Now in its 22nd year, the annual Fringe Festival is a pillar of Philadelphia's arts and culture sector, bringing world-renowned artists to the city while also showcasing its remarkable homegrown talent. This year's festival will run September 6-23 and feature over 150 works of theater, dance, music, circus, and other performing arts from artists across the globe and from all sectors of Philadelphia's arts communities.

"As the future home of some of the city's premier performance events, The Met Philadelphia makes an ideal partner for the Fringe Festival," says Nick Stuccio, President and Producing Director of FringeArts. "It looks set to be a local landmark in live entertainment for years to come."

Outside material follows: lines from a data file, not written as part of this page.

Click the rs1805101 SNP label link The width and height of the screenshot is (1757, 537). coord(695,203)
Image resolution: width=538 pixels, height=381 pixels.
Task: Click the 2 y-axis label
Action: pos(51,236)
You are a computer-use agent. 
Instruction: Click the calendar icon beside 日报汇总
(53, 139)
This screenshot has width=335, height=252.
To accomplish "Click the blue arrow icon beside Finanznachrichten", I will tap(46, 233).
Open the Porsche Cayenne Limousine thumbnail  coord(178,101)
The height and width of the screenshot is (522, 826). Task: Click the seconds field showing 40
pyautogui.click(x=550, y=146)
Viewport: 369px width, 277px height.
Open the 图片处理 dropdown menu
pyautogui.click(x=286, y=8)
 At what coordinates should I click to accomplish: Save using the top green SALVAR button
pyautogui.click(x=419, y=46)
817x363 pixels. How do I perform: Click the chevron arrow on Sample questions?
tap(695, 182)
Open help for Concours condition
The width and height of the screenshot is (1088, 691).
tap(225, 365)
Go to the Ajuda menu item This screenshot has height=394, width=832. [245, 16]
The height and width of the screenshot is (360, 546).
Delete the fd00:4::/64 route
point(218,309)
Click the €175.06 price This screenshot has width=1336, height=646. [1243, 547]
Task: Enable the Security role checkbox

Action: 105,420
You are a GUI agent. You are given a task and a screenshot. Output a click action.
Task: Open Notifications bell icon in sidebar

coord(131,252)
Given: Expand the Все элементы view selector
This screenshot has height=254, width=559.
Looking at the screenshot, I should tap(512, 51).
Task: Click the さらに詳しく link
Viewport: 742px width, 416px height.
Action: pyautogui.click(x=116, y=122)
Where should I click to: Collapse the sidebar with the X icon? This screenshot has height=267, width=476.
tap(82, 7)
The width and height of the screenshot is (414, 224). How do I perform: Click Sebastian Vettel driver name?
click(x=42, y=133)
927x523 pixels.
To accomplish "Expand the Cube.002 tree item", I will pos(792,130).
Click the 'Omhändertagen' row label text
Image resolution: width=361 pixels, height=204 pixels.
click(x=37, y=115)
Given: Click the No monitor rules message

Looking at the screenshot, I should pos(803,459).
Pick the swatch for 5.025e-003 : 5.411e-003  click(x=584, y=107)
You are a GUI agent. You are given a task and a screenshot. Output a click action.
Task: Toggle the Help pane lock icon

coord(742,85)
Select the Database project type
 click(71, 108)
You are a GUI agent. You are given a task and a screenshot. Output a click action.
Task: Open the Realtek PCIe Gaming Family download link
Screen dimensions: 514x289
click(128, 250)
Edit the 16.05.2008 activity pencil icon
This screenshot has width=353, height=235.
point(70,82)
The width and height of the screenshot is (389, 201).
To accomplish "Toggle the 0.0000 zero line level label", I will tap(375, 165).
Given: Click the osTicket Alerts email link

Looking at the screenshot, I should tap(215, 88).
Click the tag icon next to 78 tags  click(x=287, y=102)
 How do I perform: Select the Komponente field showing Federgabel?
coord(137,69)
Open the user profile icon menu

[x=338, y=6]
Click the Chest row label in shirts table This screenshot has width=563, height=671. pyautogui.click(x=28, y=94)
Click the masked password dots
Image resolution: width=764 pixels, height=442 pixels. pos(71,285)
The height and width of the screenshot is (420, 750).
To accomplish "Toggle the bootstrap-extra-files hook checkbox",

Located on the corner of North Broad Street and Poplar Street, The Met Philadelphia, the former Philadelphia Metropolitan Opera House, is set to open December 2018 and will bring an entirely new live performance experience to the city. Originally built in 1908 by opera impresario Oscar Hammerstein, The Met Philadelphia is currently undergoing a $56 million restoration in partnership with Live Nation, Eric Blumenfeld and Holy Ghost Headquarters to transform the historic theater into the crown jewel of North Broad Street's renaissance, which has seen a neighborhood revitalization through several major restoration projects.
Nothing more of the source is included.